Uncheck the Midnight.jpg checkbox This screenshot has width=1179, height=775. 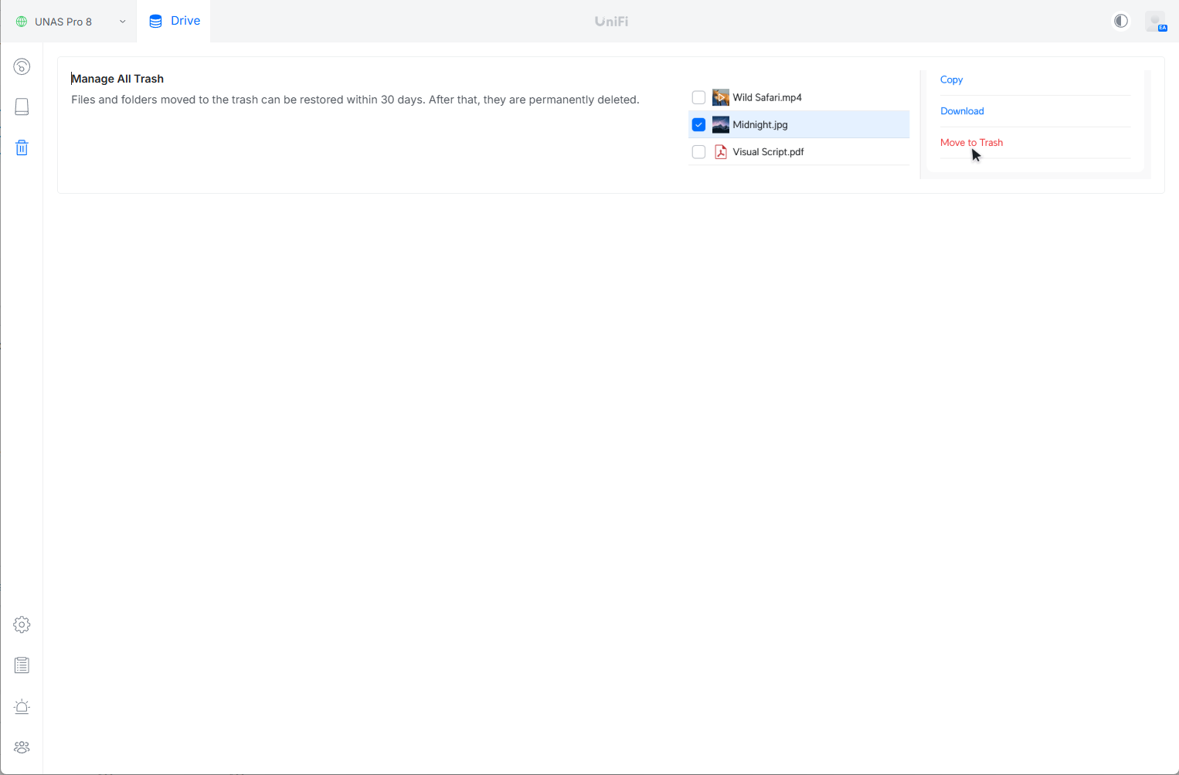698,124
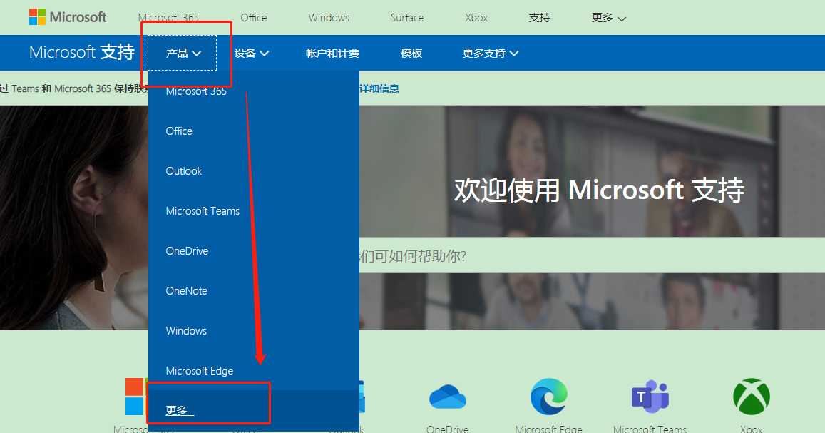Viewport: 825px width, 433px height.
Task: Click 更多... at the bottom of the 产品 menu
Action: [x=180, y=410]
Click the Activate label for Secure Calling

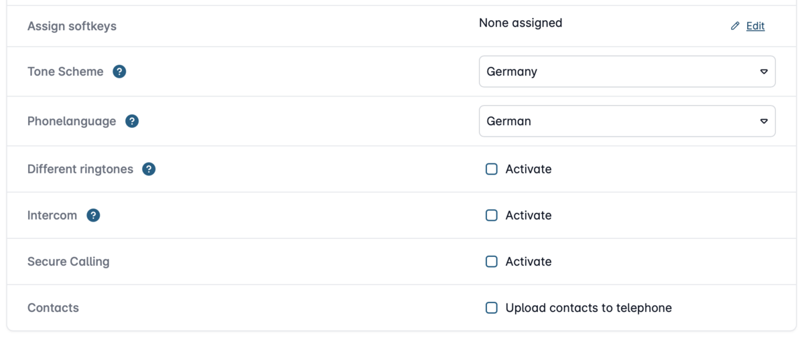(529, 262)
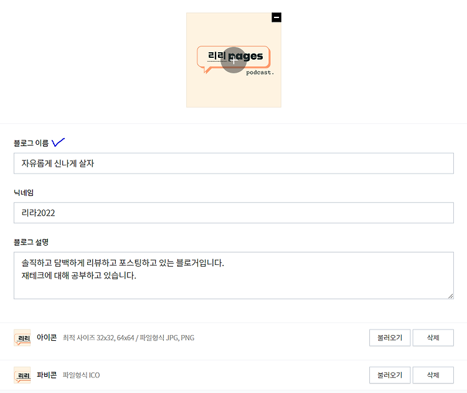
Task: Focus the 닉네임 field containing 리라2022
Action: 234,213
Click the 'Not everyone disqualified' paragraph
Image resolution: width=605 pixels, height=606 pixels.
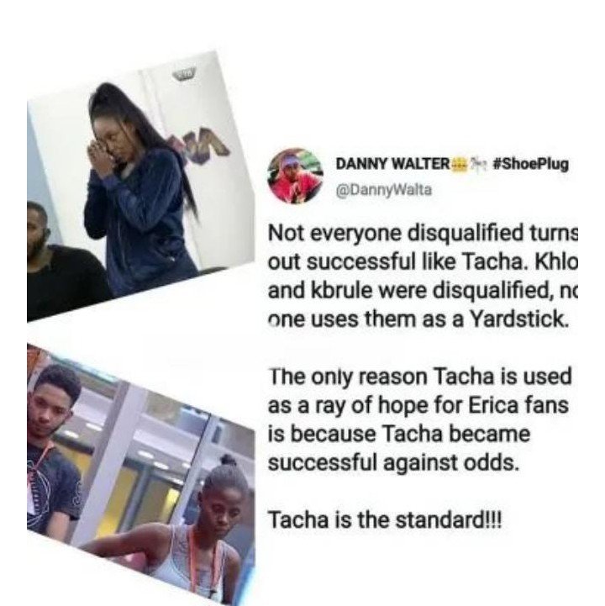tap(423, 277)
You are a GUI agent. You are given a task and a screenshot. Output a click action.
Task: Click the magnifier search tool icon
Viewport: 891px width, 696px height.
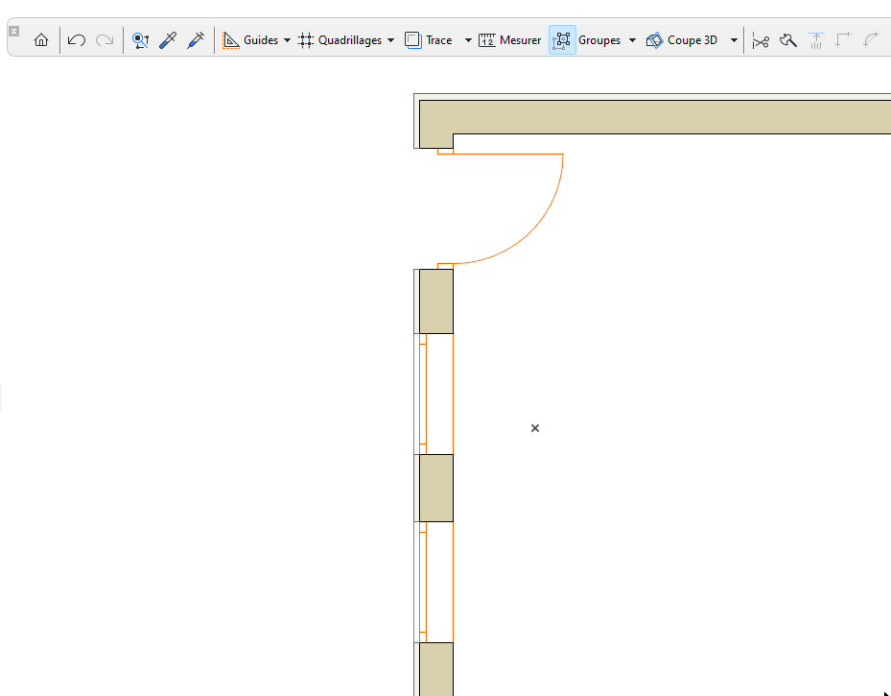click(x=141, y=40)
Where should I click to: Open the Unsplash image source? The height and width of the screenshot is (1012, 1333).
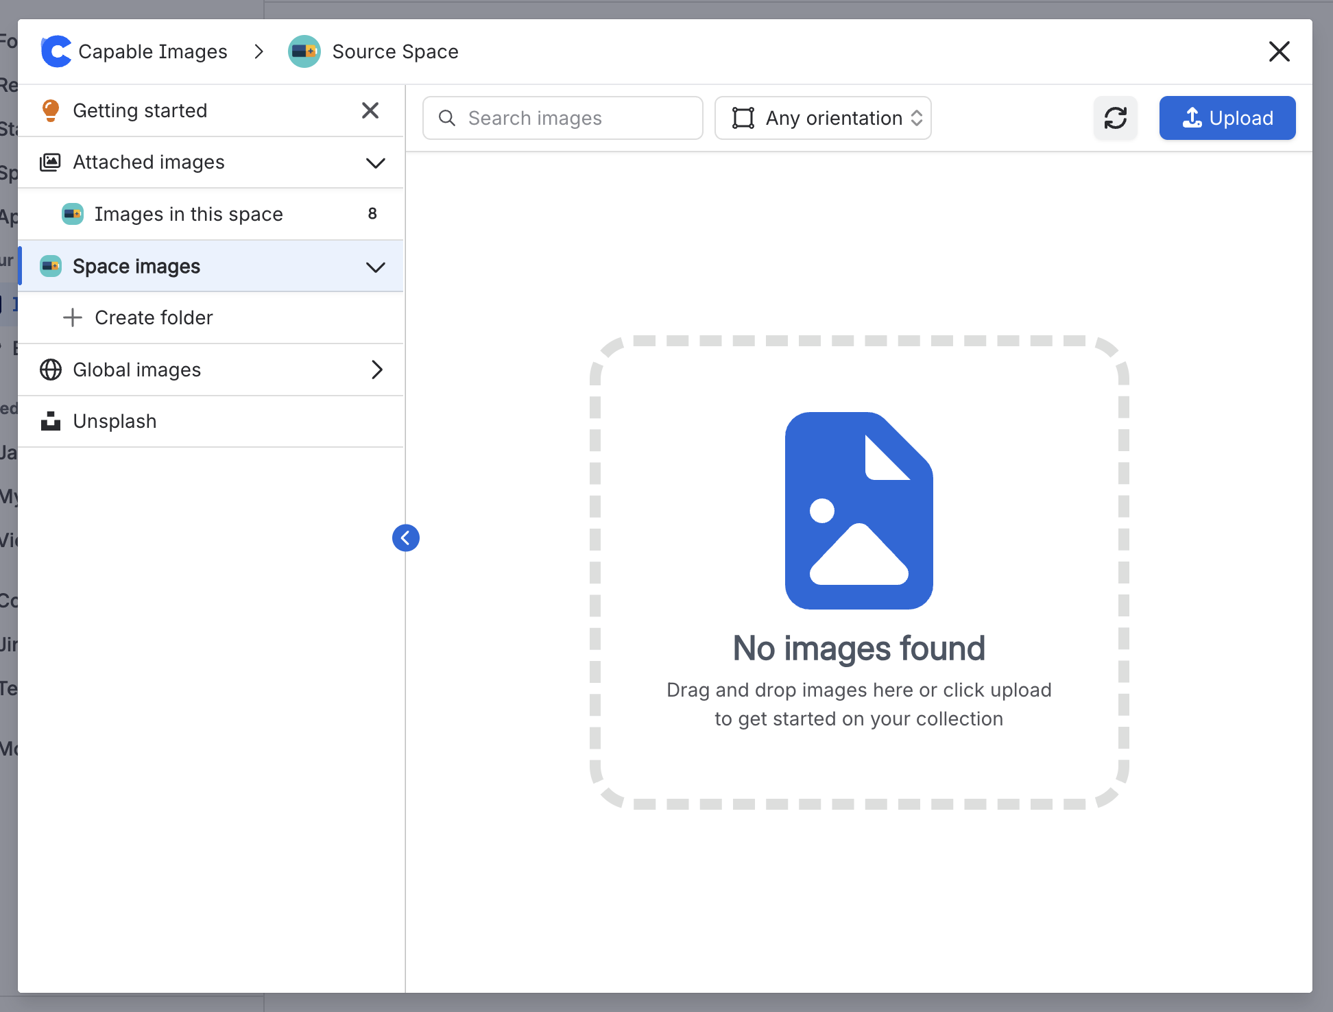click(x=115, y=421)
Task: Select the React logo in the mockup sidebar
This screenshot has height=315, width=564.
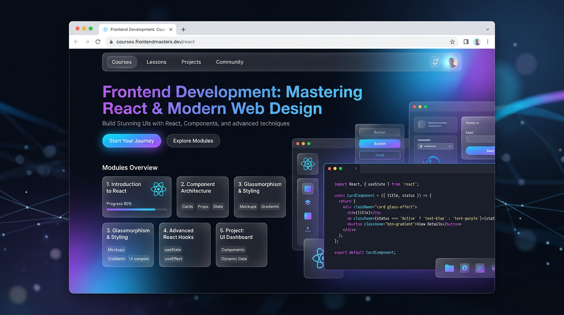Action: pos(307,164)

_ _ _

What the exercise asks:
Please repeat the records from the line with "You are a GUI" to the line with "click(x=115, y=421)", including both of those lines, and leave the pictures out of your answer.

Exercise result:
You are a GUI agent. You are given a task and a screenshot. Output a click action.
Task: Click the magnifier search tool icon
Viewport: 891px width, 696px height.
click(x=141, y=40)
Where should I click to: Open the Unsplash image source? The height and width of the screenshot is (1012, 1333).
click(x=115, y=421)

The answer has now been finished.